I could write a short book on this subject, I simply don’t have time. I have been in business for 17 years, but I have over 30 years experience. I have never discussed my business with a lawyer. I do not carry insurance (best way not to get sued). I am not incorporated. I meet with my accountant, if you can call it that, once a year to have my taxes done. I’ll just outline a few things.
1.) You will need 250 to 300 end users to make it.
2.) You will need 15 or more servers.
3.) You will make your money on projects, not fixing things. Adds, moves, and changes.
4.) You will need to manage customer expectations.
5.) You will need to register your business for sales tax.
6.) You will learn to hate billing, it is tedious, but you have to do it.
7.) Get QuickBooks or something similar.
8.) I actually just use one bank account now, I closed my business account, I didn’t need it.
9.) Make quarterly tax estimate payments. Figure 25% of net profit.
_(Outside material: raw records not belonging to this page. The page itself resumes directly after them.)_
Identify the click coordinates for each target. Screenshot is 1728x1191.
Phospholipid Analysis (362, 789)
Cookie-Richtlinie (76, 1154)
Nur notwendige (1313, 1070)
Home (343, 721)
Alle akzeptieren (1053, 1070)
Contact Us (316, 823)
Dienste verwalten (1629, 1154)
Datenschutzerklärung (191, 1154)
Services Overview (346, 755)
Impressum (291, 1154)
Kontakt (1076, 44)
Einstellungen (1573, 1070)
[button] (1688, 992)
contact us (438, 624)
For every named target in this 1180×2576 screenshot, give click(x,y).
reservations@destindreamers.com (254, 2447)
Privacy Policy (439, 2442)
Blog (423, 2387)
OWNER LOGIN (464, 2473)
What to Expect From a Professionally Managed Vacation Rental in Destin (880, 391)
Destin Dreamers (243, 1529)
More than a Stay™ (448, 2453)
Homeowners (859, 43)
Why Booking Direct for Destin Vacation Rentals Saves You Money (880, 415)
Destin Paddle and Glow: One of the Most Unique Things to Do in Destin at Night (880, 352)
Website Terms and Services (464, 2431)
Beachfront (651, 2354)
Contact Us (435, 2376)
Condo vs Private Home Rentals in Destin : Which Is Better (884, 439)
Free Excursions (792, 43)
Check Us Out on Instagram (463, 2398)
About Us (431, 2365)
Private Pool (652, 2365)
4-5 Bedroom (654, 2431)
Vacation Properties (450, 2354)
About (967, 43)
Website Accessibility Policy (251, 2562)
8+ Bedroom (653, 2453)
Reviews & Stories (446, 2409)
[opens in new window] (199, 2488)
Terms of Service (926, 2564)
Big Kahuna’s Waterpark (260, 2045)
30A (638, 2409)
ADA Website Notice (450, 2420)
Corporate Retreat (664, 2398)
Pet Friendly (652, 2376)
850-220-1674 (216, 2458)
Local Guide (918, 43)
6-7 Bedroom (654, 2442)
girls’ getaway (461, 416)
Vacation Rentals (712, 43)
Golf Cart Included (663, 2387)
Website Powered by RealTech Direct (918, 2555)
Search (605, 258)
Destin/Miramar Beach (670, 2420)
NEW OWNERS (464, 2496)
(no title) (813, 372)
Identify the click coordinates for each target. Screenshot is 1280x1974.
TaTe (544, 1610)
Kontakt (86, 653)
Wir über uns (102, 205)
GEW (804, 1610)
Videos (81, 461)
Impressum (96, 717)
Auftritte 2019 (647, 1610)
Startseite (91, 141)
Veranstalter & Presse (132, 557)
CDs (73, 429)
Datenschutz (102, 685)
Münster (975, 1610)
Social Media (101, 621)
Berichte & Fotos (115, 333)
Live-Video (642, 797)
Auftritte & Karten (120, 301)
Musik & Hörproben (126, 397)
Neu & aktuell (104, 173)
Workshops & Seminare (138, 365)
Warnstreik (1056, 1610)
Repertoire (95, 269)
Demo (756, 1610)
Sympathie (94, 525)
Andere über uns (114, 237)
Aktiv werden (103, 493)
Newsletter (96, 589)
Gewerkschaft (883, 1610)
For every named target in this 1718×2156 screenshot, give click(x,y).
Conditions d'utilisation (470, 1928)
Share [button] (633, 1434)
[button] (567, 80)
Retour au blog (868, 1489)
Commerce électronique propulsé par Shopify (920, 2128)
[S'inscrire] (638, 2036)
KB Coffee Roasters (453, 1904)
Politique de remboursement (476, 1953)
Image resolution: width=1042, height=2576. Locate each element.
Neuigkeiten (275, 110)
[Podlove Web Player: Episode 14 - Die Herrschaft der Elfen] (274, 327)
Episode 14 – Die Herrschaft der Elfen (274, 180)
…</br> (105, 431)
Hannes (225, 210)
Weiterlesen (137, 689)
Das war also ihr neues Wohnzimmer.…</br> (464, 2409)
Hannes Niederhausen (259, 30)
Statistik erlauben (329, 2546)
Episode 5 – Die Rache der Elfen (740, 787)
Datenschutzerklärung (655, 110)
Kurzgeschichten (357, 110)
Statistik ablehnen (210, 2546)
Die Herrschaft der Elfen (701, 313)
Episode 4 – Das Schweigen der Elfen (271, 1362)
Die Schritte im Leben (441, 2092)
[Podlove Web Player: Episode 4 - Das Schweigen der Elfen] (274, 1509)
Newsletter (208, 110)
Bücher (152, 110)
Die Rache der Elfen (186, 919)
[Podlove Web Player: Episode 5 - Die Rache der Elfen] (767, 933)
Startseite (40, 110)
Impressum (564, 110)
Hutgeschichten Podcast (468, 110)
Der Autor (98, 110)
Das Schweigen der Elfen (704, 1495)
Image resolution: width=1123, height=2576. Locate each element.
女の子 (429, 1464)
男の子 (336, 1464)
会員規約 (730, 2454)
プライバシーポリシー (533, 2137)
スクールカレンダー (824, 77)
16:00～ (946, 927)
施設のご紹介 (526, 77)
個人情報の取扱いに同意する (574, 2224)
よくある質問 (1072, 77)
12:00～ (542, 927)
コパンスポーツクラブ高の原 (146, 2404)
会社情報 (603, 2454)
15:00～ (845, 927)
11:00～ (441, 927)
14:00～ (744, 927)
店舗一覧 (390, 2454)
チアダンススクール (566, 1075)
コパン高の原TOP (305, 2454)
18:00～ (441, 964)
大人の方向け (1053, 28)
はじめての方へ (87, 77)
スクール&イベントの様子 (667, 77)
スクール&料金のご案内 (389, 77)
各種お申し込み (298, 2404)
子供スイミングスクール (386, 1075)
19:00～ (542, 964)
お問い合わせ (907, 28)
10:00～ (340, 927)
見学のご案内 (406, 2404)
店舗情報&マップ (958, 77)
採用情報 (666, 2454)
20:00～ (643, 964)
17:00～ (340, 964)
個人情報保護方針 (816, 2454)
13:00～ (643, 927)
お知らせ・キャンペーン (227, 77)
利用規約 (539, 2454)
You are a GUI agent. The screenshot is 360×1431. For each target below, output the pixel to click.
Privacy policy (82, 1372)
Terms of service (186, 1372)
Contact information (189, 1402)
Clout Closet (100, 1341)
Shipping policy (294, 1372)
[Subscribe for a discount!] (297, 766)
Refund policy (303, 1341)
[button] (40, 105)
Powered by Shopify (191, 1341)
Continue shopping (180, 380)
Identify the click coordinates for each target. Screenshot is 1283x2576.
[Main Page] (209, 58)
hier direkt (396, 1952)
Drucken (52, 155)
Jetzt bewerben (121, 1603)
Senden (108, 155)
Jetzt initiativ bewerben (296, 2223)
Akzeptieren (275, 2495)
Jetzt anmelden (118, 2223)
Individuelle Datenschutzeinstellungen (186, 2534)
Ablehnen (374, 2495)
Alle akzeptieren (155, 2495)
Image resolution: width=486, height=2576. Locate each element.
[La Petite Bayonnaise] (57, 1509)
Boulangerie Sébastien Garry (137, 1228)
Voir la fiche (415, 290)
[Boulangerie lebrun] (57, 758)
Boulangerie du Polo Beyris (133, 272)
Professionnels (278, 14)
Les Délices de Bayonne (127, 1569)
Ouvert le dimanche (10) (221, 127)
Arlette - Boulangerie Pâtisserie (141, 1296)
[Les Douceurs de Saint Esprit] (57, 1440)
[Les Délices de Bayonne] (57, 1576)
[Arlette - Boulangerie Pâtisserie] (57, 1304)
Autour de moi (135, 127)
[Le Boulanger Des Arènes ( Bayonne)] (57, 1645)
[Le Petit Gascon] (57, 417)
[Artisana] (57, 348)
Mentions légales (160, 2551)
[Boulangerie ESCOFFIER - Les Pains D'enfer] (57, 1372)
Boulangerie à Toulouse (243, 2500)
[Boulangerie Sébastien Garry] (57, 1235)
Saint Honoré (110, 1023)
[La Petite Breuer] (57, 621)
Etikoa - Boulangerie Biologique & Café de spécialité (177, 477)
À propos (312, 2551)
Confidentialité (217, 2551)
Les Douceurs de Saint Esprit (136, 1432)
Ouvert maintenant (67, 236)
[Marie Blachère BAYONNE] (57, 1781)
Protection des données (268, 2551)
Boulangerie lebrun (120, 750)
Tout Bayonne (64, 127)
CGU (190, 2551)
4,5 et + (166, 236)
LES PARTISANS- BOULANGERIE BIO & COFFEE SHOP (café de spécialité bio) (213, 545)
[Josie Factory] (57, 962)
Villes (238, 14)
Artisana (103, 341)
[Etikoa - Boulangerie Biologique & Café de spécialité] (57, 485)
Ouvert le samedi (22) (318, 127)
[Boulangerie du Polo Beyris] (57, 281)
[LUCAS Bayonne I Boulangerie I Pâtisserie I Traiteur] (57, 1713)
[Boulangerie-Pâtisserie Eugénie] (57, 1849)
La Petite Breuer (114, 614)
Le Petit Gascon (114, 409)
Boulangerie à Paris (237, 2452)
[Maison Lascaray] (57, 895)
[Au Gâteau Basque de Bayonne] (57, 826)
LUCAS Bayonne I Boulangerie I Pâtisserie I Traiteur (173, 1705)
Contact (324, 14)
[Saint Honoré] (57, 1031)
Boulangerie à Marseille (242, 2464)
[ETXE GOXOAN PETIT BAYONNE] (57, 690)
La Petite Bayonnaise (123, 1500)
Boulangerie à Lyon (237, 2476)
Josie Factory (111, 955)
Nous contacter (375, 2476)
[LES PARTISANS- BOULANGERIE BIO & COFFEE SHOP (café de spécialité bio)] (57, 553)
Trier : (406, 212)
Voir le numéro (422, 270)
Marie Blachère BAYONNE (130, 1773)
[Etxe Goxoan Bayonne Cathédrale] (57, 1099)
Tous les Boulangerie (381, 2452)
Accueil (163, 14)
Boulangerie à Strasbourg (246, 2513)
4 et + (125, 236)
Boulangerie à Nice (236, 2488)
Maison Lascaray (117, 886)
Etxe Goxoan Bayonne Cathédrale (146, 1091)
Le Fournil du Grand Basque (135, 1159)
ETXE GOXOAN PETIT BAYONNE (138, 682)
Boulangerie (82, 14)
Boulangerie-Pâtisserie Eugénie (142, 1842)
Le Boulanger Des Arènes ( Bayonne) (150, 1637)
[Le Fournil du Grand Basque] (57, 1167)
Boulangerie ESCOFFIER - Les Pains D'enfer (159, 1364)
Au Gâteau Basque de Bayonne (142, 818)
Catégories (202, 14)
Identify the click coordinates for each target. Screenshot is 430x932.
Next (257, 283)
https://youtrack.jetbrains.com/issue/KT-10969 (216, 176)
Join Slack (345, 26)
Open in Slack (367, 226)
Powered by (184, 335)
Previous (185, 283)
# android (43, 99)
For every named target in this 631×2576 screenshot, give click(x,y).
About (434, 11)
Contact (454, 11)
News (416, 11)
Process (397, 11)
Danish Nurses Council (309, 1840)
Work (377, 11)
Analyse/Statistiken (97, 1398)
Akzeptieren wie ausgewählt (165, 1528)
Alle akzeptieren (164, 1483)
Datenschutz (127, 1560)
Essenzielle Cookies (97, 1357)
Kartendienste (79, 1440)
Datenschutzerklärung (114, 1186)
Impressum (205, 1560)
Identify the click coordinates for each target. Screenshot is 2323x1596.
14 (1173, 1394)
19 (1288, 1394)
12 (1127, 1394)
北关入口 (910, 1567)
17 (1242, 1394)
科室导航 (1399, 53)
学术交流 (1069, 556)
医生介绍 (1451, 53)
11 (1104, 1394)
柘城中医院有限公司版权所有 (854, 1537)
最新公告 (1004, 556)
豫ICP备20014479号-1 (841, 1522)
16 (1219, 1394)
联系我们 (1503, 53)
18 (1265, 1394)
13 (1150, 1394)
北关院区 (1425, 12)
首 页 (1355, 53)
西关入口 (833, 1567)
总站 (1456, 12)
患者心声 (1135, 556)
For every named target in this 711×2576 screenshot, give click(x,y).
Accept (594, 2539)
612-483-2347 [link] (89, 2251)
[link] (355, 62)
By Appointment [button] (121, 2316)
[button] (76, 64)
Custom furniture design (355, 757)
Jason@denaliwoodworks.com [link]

10.) You need an anchor account or two. You will make 80% of your money off of 20% of your accounts.
11.) Try to stay away from selling commodity hardware. You can do ok on higher end items like routers, switches, and the like. You really need 25 point margins on hardware, if you try to do that on PC’s in might come back to bite you.
12.) Avoid the “onesy, twosy” clients. They will kill you. Your target market should be 8 to 70 users. Companies much larger typically have their own IT person or staff.
13.) Home users are death, typically by hari-kiri.
14.) Iron your shirt.
I’m sure some here will dispute some of this, but really, this is a numbers game more than anything else.